BEGIN Provided data

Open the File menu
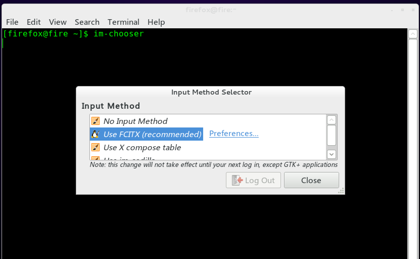click(12, 22)
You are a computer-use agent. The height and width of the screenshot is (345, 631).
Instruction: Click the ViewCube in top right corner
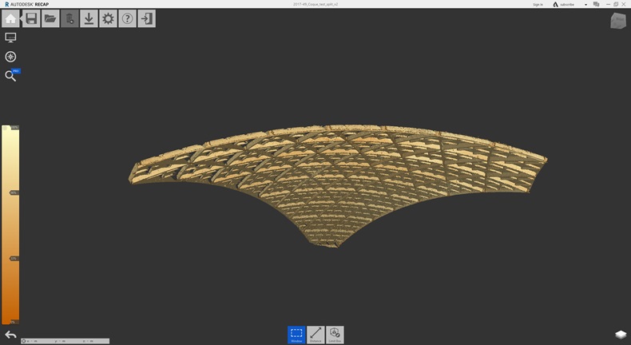(x=618, y=22)
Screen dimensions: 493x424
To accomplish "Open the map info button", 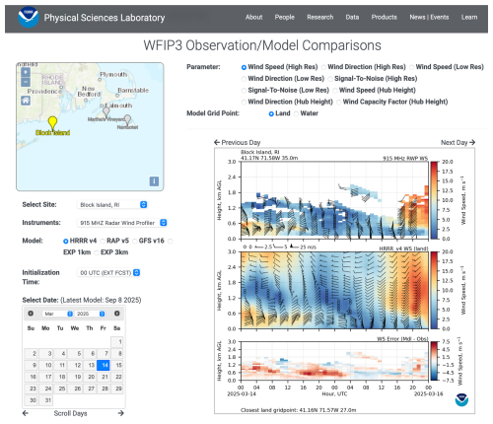I will click(154, 181).
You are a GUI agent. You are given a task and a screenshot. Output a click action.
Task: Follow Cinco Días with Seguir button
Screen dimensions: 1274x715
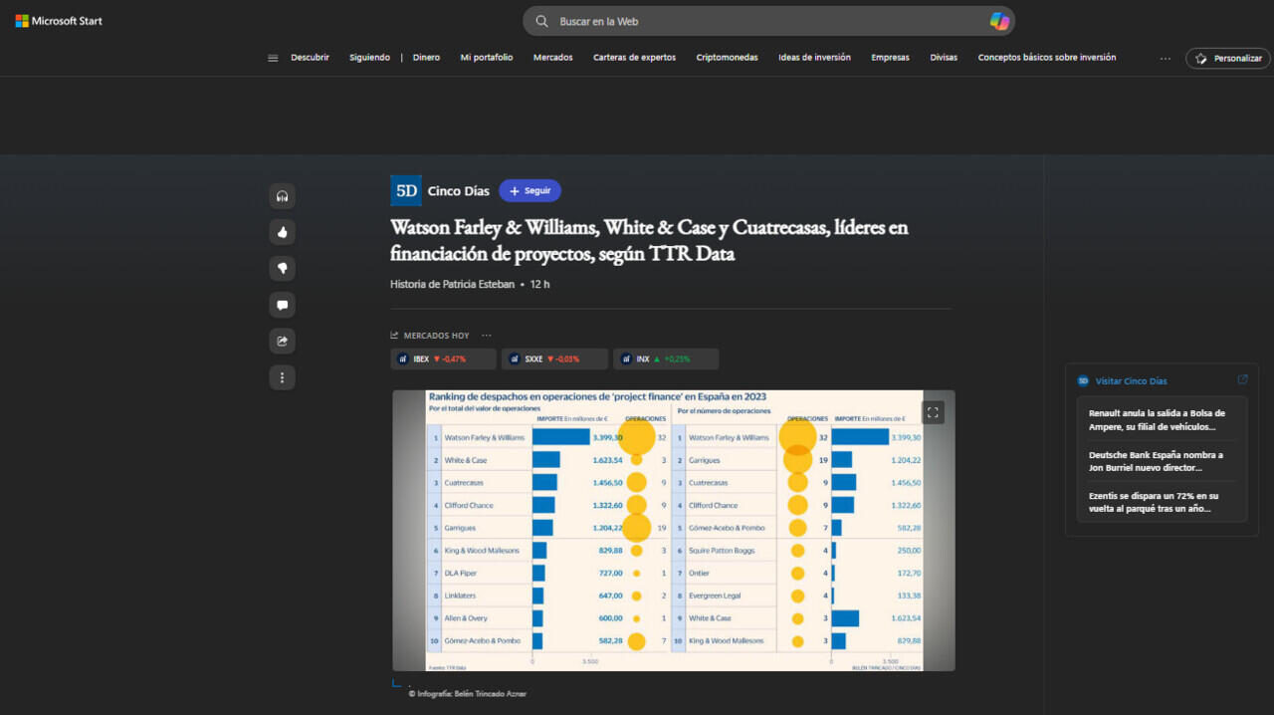coord(530,190)
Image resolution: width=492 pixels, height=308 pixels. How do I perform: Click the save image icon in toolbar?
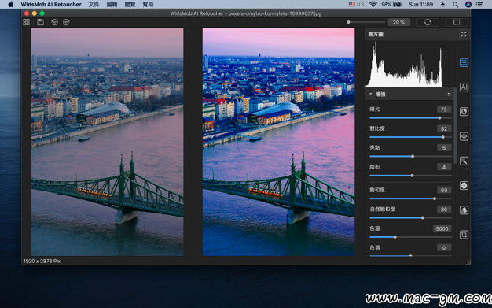pyautogui.click(x=41, y=22)
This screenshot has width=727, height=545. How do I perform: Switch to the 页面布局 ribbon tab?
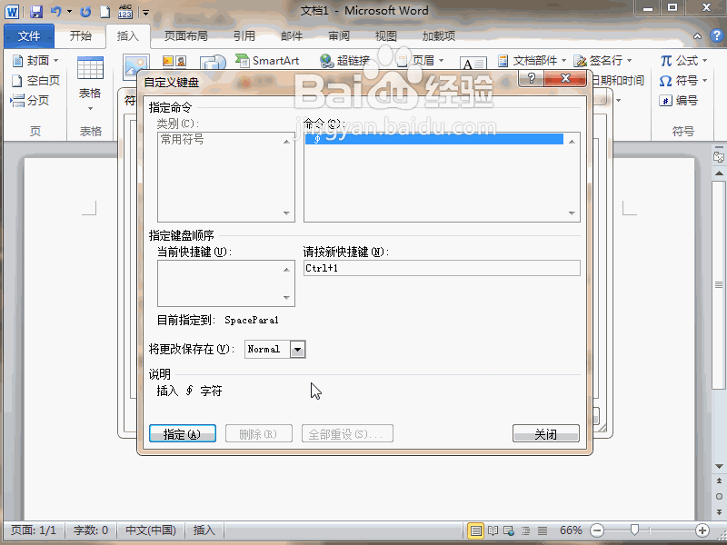189,35
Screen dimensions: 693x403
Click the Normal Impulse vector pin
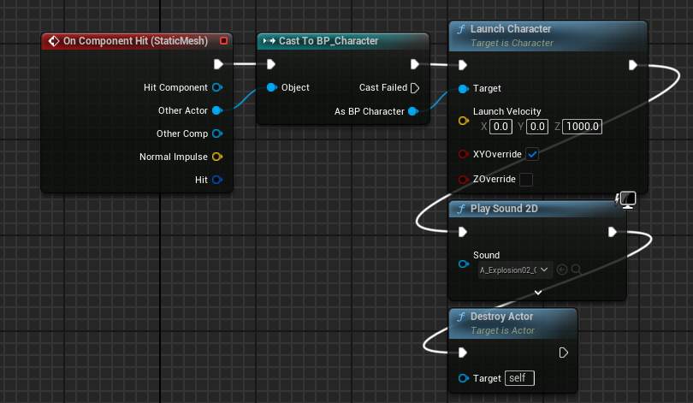pos(217,157)
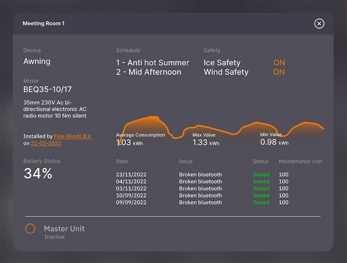
Task: Click the Average Consumption 1.03 kWh value
Action: tap(130, 143)
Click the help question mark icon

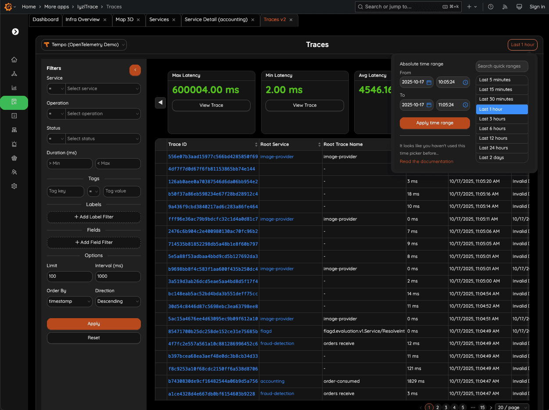click(491, 7)
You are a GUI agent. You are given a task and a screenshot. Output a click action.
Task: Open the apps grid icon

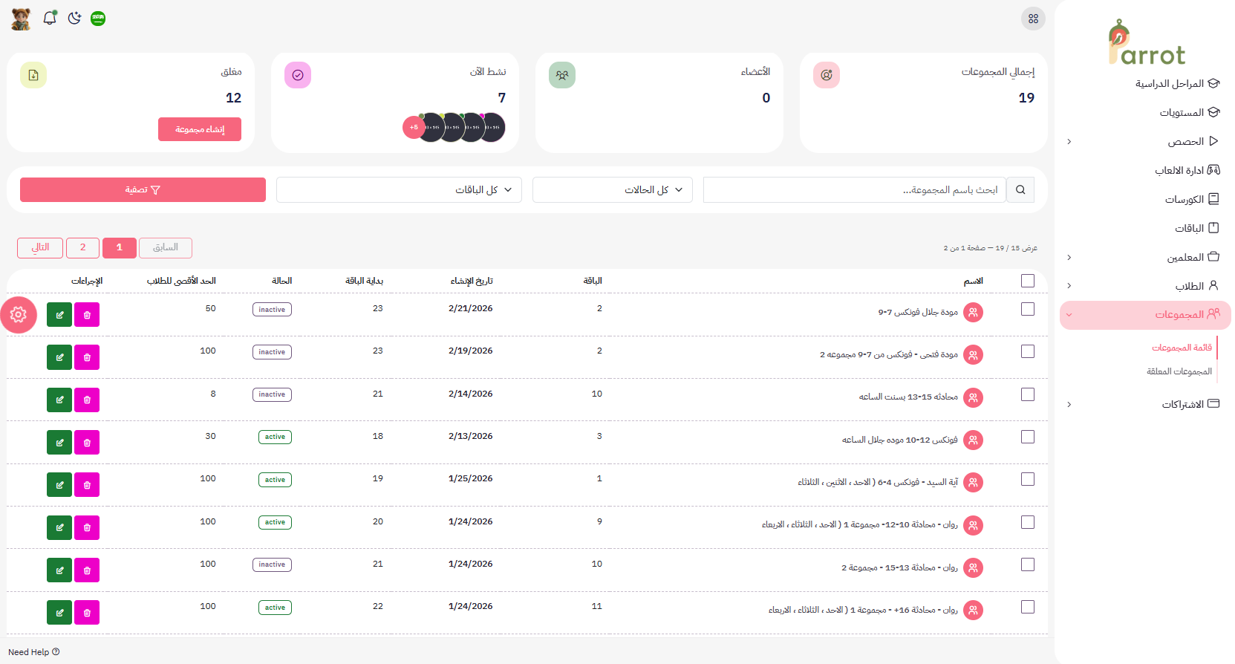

END Provided data

:: Prompt ::
Word for word, set down the lines from the line with "Screen dimensions: 693x403" through the last line of the entries, and nothing else; the pictures stay out.

:: Result of the exercise ::
Screen dimensions: 693x403
Click the Normal Impulse vector pin
pos(217,157)
Task: Click the Average Consumption 1.03 kWh value
Action: tap(130, 143)
Click the help question mark icon

click(491, 7)
You are a GUI agent. You are given a task and a screenshot. Output a click action.
Task: Open the apps grid icon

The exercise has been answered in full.